Within the design space, detailed designs are evaluated with respect to two design objectives, \({{\mathscr {O}}}_1,{{\mathscr {O}}}_2\), and corresponding design pressures \(\lambda _1,\lambda _2\)

$$\begin{aligned} {{\mathscr {O}}}_1\equiv&E=C\left( |\Delta x|+|\Delta y| \right) ,&\lambda _1&\equiv 1/T; \nonumber \\ {{\mathscr {O}}}_2\equiv&B,&\lambda _2&\equiv \gamma . \end{aligned}$$
(11)

The first design objective E represents the cost of the routing, linearly proportional to the Manhattan (taxicab/grid) length of the routing used. The corresponding design pressure is inverse cost tolerance T, similar to the thermodynamic temperature. Low cost tolerance means that designs with shorter routings are strongly preferred, whereas high cost tolerance means that cost is not a strong factor in choosing a design. The second design objective \(B\in \{0,1\}\) is a binary variable indicating whether a given design routes through the bulkhead (1) or goes around (0). The corresponding design pressure is the bulkhead penalty \(\gamma\) that quantifies the survivability penalty associated with routing through the bulkhead. Low, near-zero, values of \(\gamma\) mean that routing through or around the bulkhead are equally preferable, whereas high values of \(\gamma\) strongly suppress routing through the bulkhead.

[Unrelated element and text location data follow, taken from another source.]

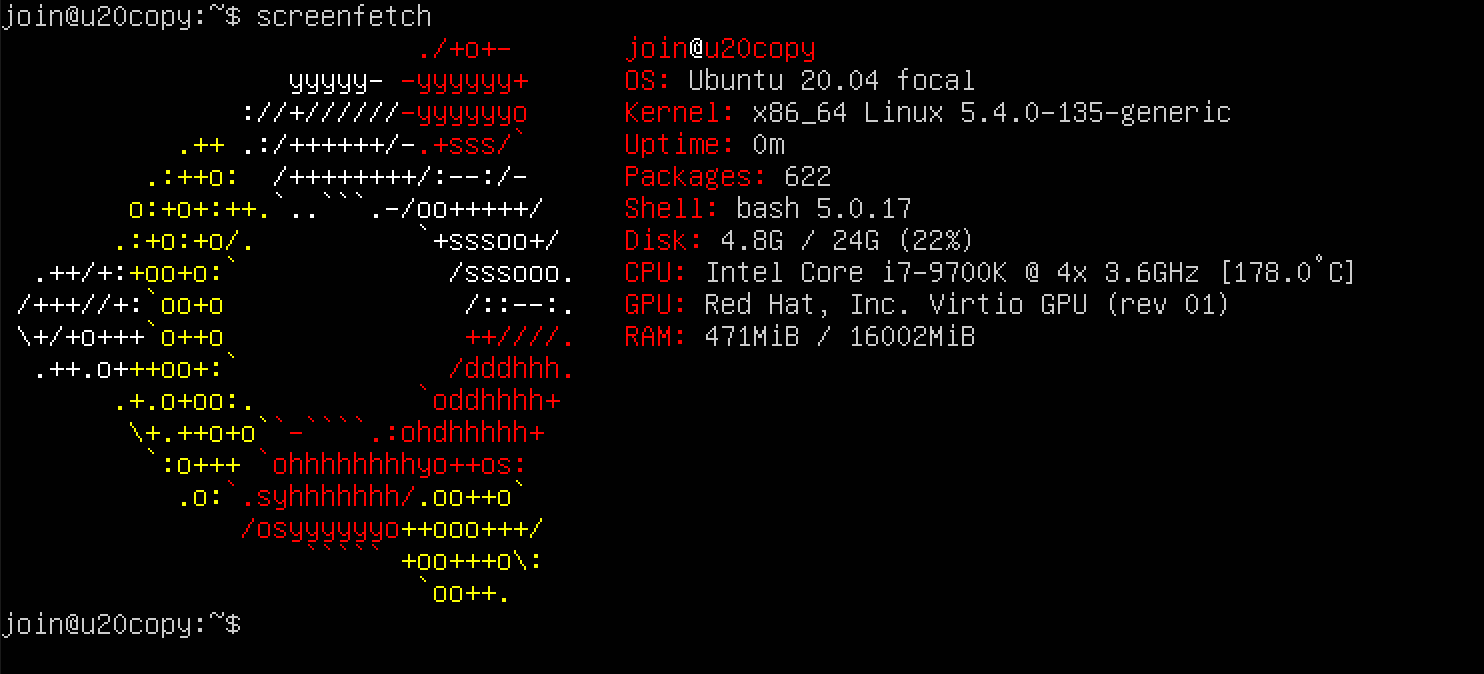Click the "bash 5.0.17" shell version
This screenshot has width=1484, height=674.
824,209

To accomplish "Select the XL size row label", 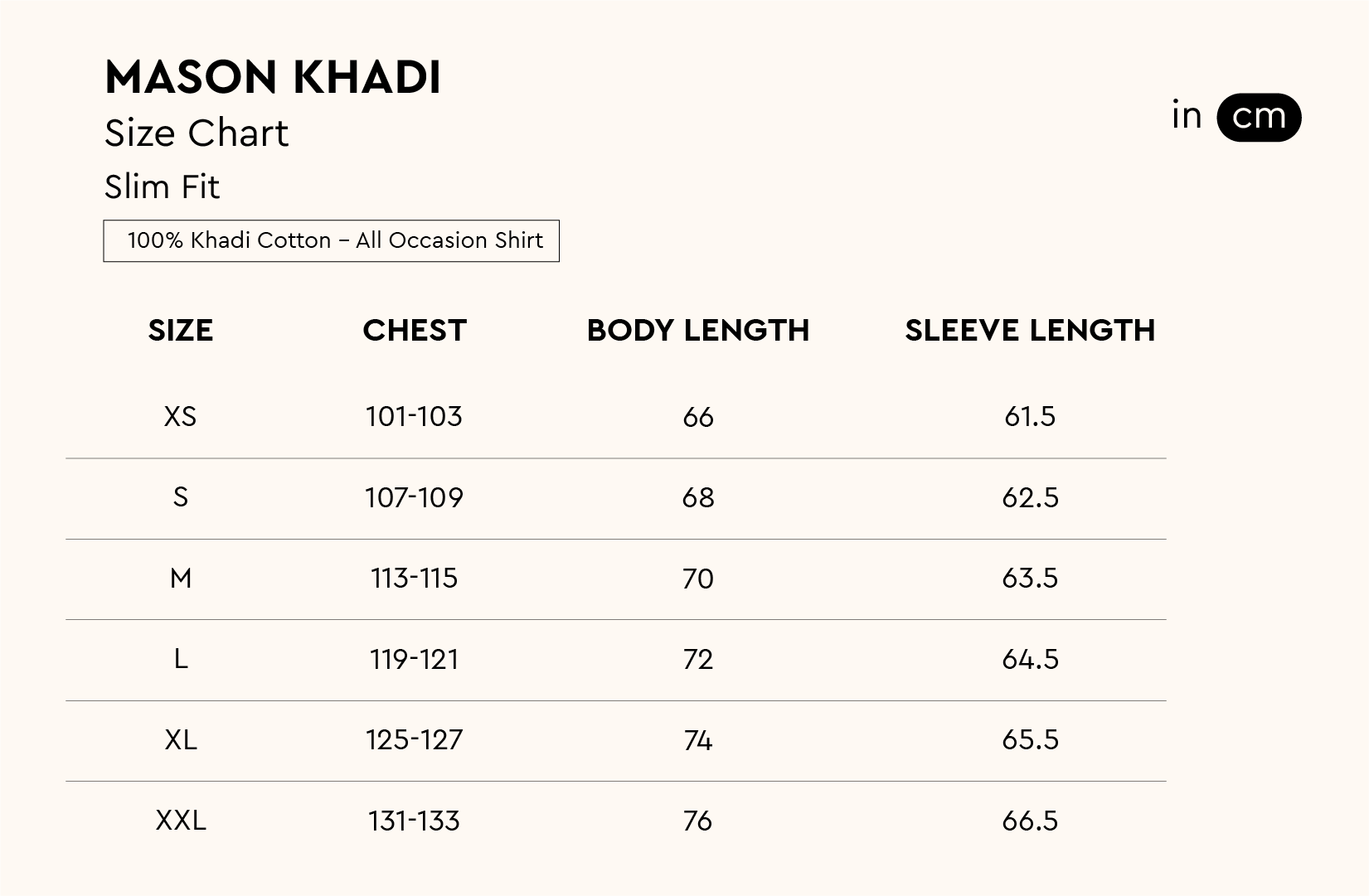I will (x=181, y=739).
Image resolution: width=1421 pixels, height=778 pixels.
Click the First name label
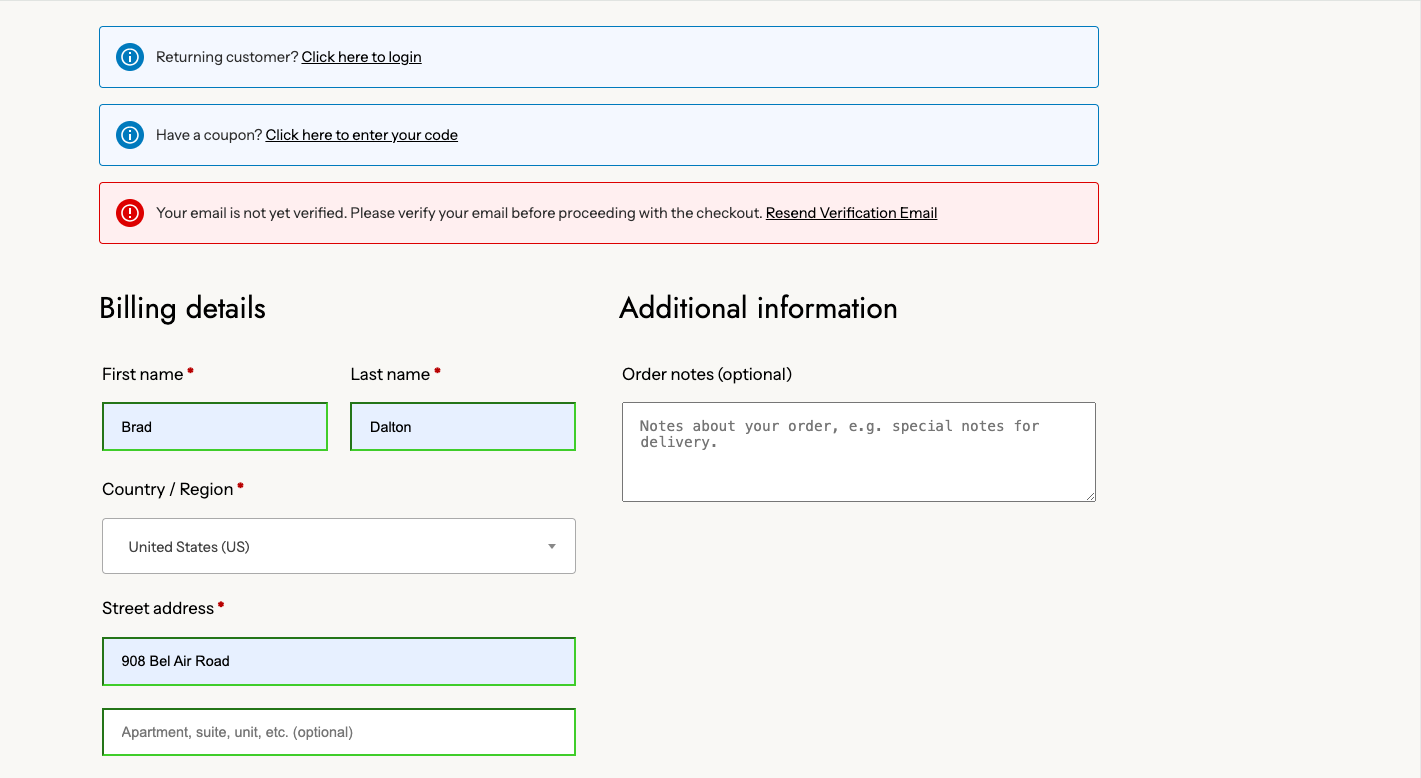(x=142, y=374)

In terms of these specific design objectives and design pressures, the partition function (2) takes the form

$$\begin{aligned} {{\mathscr {Z}}}=\sum _{\alpha }e^{-\frac{E(\alpha )}{T}-\gamma B(\alpha )}, \end{aligned}$$
(12)

where the sum over \(\alpha\) runs over the whole set of possible detailed designs. To group the detailed designs into mesoscale designs, we use the position of the left functional unit \(\vec {x}=(x_1,y_1)\) as the design feature of interest. The position of the right functional unit \((x_2,y_2)\) and the routings are integrated out. The position of the left unit then has the associated free energy F(x, y)

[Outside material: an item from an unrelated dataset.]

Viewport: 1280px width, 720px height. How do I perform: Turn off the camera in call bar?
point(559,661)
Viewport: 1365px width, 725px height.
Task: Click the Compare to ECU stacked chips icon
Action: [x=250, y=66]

$$\begin{aligned} e^{-F(x,y)}=\sum \limits _{\alpha }\delta (\vec {x}-\vec {x}_1(\alpha ))e^{-\frac{E(\alpha )}{T}- \gamma B(\alpha )}. \end{aligned}$$
(13)

An example of the free energy landscape is shown in Fig. 5b. Local minima of the free energy are associated with the architecture classes A through F. We find that the free energy landscape and the pattern of architecture classes vary greatly with the design pressures \(T,\gamma\), and that in all cases the design robustness is given directly by Eqs. (5) and (6). There are several large-scale reorganizations between architecture classes as the design pressures T and \(\gamma\) are varied. These reorganizations are analogous to phase transitions in thermodynamic systems, but are not sharp transitions because the design problems we study have finite size. Despite the finite sizes, it is possible to approximately determine where the reorganization of architectures occurs11. In this model reorganization occurs around a cost phase transition: at low \(T<T_{\textsf {crit}}\sim C/\ln 2\) units prefer short connections to minimize the routing cost, whereas at large \(T>T_{\textsf {crit}}\) they prefer long connections to maximize the flexibility in carrying out the routing11. Another large-scale reorganization is the transition of the average bulkhead penetration \(\left\langle B \right\rangle\), or fraction of designs routing through the bulkhead: it approaches 0 for simultaneously large T and \(\gamma\) (preferring flexibility in routing and suppressing bulkhead penetration), and approaches 1 when either T or \(\gamma\) is small (preferring low-cost routing and allowing bulkhead penetration, or a combination of both). As we will find below, the origin of these large-scale reorganizations can be traced in the mesoscale through the appearance and disappearance of architecture classes and changes in their robustness.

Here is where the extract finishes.